Grand Lodge Library & Archives

WB Trevor McKeown, Grand Historian

This trip also presented me with the great fortune of spending time with Trevor McKeown, the Grand Historian of the GLofBCY, and curator of their Grand Lodge Library & Archives. I've long admired the enormous amount of work Trevor has done in creating and updating their incredible website over the last 25 years. If you do research on almost any topic involving the fraternity, sooner or later you'll hit a link to their website with its hundreds of entries. 



Currently, the Grand Lodge Library & Archives is tucked into a compact space in the building. But new custom cabinetry has been installed in a display area adjacent to the lodge rooms and the large social lounge on the lower floor, which will permit better lighting and more visible and accessible exhibits. To paraphrase a commandment, 'Thou shalt not covet thy Brother's display cases,' but I just can't hold back my envy. 

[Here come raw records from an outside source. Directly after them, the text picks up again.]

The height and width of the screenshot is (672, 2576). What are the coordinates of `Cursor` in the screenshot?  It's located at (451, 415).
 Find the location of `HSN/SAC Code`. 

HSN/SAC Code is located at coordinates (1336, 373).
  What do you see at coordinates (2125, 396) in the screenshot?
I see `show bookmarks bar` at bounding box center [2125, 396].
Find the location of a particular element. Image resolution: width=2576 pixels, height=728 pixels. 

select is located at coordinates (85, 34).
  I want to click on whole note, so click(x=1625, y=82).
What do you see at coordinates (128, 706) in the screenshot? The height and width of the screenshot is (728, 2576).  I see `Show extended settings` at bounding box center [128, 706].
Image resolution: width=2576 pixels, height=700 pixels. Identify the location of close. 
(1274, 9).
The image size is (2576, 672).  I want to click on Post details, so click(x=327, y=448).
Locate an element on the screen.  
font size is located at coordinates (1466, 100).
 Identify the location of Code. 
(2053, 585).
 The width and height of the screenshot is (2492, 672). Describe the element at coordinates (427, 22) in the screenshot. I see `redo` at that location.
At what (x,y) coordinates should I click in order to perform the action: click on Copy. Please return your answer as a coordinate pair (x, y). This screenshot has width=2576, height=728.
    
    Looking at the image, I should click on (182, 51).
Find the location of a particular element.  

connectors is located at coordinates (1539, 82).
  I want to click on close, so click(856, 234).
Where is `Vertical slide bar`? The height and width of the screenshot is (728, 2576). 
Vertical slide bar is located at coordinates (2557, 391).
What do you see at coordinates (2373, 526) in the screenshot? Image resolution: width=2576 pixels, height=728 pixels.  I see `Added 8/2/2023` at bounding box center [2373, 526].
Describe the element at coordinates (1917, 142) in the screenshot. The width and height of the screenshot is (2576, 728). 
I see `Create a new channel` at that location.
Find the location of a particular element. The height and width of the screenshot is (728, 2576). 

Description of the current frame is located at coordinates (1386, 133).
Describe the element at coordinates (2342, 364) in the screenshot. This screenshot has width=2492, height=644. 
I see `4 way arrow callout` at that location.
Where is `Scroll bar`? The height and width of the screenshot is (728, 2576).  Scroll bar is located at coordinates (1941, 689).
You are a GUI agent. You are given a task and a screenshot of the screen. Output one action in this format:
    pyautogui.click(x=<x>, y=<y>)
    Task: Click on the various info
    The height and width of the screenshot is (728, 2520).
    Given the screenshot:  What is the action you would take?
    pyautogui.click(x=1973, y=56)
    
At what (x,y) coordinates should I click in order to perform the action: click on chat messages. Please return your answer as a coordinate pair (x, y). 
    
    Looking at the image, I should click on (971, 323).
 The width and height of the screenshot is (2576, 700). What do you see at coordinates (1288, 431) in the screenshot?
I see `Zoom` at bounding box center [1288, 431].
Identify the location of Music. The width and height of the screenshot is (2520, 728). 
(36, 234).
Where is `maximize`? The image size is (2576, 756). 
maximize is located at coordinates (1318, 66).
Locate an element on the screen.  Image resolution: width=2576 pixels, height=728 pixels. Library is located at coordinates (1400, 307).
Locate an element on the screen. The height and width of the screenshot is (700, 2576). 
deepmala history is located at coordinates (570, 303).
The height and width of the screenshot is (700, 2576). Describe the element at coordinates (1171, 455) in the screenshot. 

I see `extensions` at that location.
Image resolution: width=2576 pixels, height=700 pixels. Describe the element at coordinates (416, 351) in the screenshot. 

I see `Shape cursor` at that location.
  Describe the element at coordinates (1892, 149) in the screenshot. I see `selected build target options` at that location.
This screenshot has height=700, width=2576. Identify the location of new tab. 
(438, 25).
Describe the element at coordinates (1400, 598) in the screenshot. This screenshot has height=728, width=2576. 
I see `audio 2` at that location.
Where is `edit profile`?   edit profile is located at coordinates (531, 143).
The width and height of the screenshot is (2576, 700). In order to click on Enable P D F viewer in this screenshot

New custom display cases in the lobby. I only took pictures because
I want some now.
 
And don't get me started on their wall of moveable library stacks upstairs...

In the midst of the Friday night merriment, I also attended a business meeting of the Vancouver Lodge of Education and Research, in which Trevor is the Secretary.

Masonic Meetings themselves aren't where the best fraternal experiences are made; it's the before and after times that really count and forge real fraternal brotherhood. With that in mind, Secretary McKeown's report clocked in under 7 minutes, and the entire meeting was opened in due form, conducted and closed in form in a mere 12 minutes total.

Trevor will be honored in November by being installed in London as the Worshipful Master of England's Quatuor Coronati Lodge of Research, and local brethren are organizing a group excursion to be there with him for this event. Congratulations! (If you inclined to visit yourself, QC’s meetings are held at Freemasons’ Hall, Great Queen Street, London, and start at 4.00 PM.

'Getta You Tootsie Frootsie!' - Chico Marx (1937)


Trevor also knows where Vancouver's great restaurants are, along with the shop that has the distinction of being in the Guiness Book of World Records for having more flavors and varieties of ice cream than anywhere else on Earth. La Casa Gelato is at 1033 Venable Street, and 238 is the current flavor count, in case you were curious. Over its 40-year history, they've made 588. And I haven't had real gelato since visiting Italy many, many moons ago.